New Surprise Billing Regulation Will Take Effect Jan. 1, 2022
Passed as part of the Consolidated Appropriations Act of 2021 (CAA), the No Surprises Act is a piece of legislation that is designed to limit or eliminate “surprise” medical costs charged to patients for out-of-network costs. Find out how this new bill will work, when it will go into effect, and much more.
What is the No Surprises Act?
The No Surprises Act is a piece of legislation that was passed as part of the Consolidated Appropriations Act of 2021 (CAA), a COVID-19 economic stimulus package that became law in December 2020. The law is designed to place restrictions on out-of-network healthcare charges that “surprise” individuals with unexpected bills. In general, the law applies to patients who were not informed beforehand that the services were not included in their plan’s network.
Surprise billing is one of the many hazards associated with the modern American healthcare system. According to data collected in 2018 and 2019 by the Kaiser Family Foundation (KFF), two-thirds of American adults are worried about being able to pay for medical bills while 20% of all insured adults received a surprise medical bill within the past two years.
How Does the No Surprises Act Work?
Once the No Surprises Act goes into effect on Jan. 1, 2022, patients will only be required to pay the in-network cost-sharing amount for medical services they receive. Per Proskauer Rose attorneys writing in The National Law Review, these costs “will be determined through a formula established by the HHS Secretary and will count toward the patient’s health plan deductible and out-of-pocket cost-sharing limits.”
Regarding patient protections, the No Surprises Act will:
- Prevent surprise medical bills for emergency services and other services provided by out-of-network clinicians at in-network facilities
- Prevent surprise medical bills for emergency services and other services provided by out-of-network clinicians at out-of-network facilities
- Require patients to only pay for the in-network cost-sharing amount of services received
A separate article from Proskauer Rose, also published in The National Law Review, clarifies when these protections apply to patients with health plans. According to the analysis, “[i]n an emergency […], if the health plan (broadly defined) covers emergency services at all, it must provide coverage for such services at any facility or provider without prior approval and without any conditions not applicable to in-network providers.”
Yet there’s more to the No Surprises Act than these regulations. According to an evaluation of the law conducted by the American Hospital Association, the bill will also:
- Permit providers and insurers to negotiate reimbursement for cost-sharing services, as well as resolve reimbursement disputes through an independent process
- Enhance price transparency by requiring providers and health plans to help patients access relevant information related to healthcare costs
While the No Surprises Act will ban surprise billing on a federal level, many states have already implemented similar legislation to protect patients. Use this resource to review the states that protect against surprise billing.
New Interim Final Rule Issued to Implement the No Surprises Act
In late June 2021, the U.S. Departments of Health and Human Services (HHS), Labor (DOL), and Treasury (UDST) issued an interim final rule alongside the Office of Personnel Management to implement the legislation. The rule is the first of many anticipated provisions the government plans to introduce to help implement the law, which goes into effect on Jan. 1, 2022.
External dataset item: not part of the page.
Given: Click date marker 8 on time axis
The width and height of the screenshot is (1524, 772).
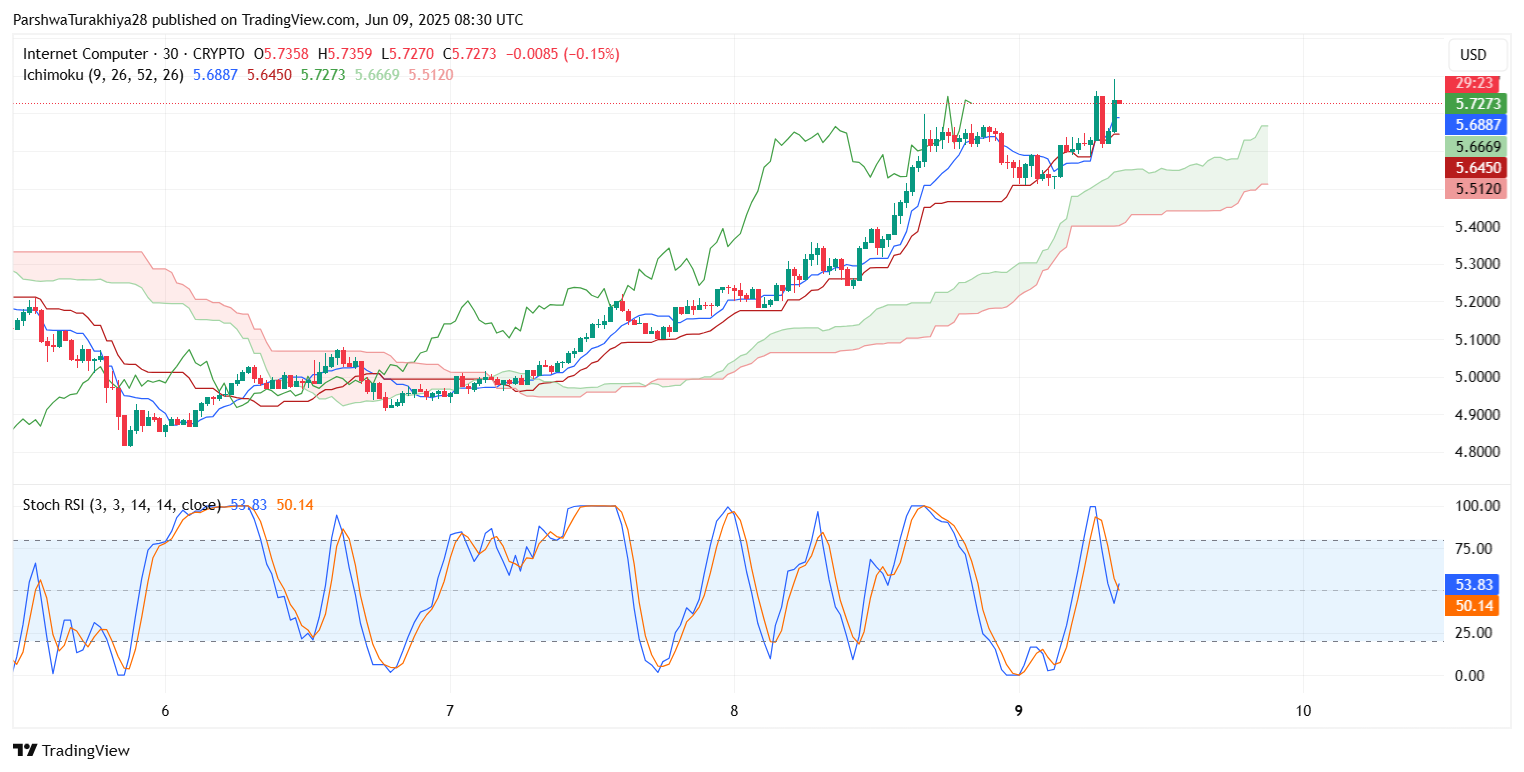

The final interim rule can be reviewed in full by visiting CMS.gov. Per ACA International, the HHS is seeking comments regarding the provisions, which must be submitted by Sept. 7, 2021.
How Will the No Surprises Act Impact Employer Healthcare Plans?
For the most part, the No Surprises Act won’t directly impact costs associated with employer-sponsored healthcare coverage. With that said, the law will almost certainly relieve burdens associated with unexpected out-of-network costs.
Employers should work with brokers to determine how these changes will be communicated to employees. Many organizations conduct open enrollment during the final few months of the year, which presents an excellent opportunity to inform team members about how the new law will protect them from unforeseen medical costs. These updates can also be communicated using a human resources information system (HRIS), a comprehensive tool that helps streamline benefits administration during open enrollment.